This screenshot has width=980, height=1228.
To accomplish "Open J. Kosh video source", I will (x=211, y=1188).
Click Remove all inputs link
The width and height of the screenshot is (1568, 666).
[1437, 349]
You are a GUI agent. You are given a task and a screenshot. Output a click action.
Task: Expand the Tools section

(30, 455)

--

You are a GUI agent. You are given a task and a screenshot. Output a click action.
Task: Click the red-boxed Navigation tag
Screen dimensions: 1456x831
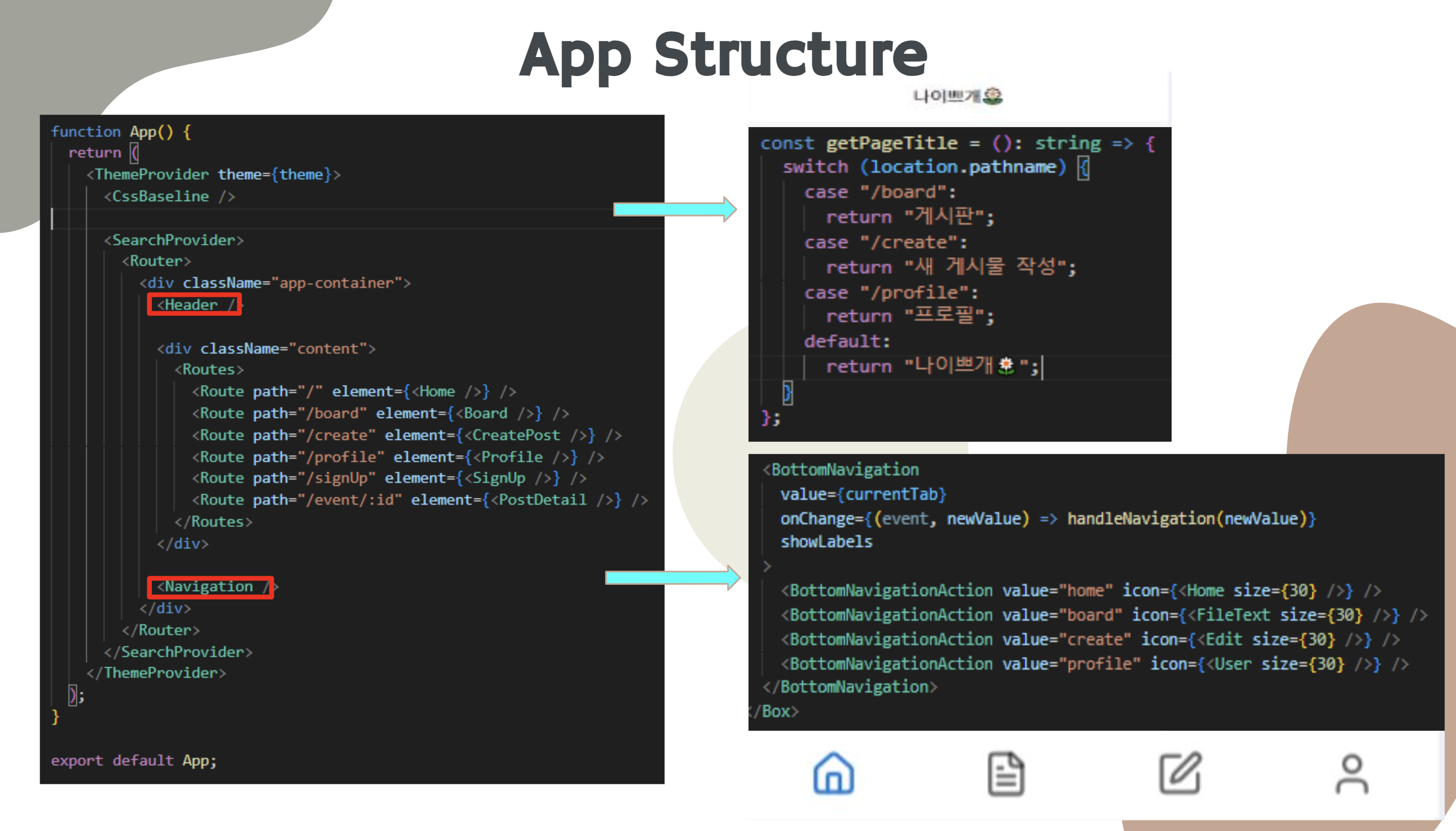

* [TASK STATEMENT] Copy out every line in the entries above that contains the string "width". Treat uppercase and lowercase letters as different.

* [SOLUTION TO THIS EXERCISE]
This screenshot has width=980, height=1228.
The width and height of the screenshot is (1568, 666).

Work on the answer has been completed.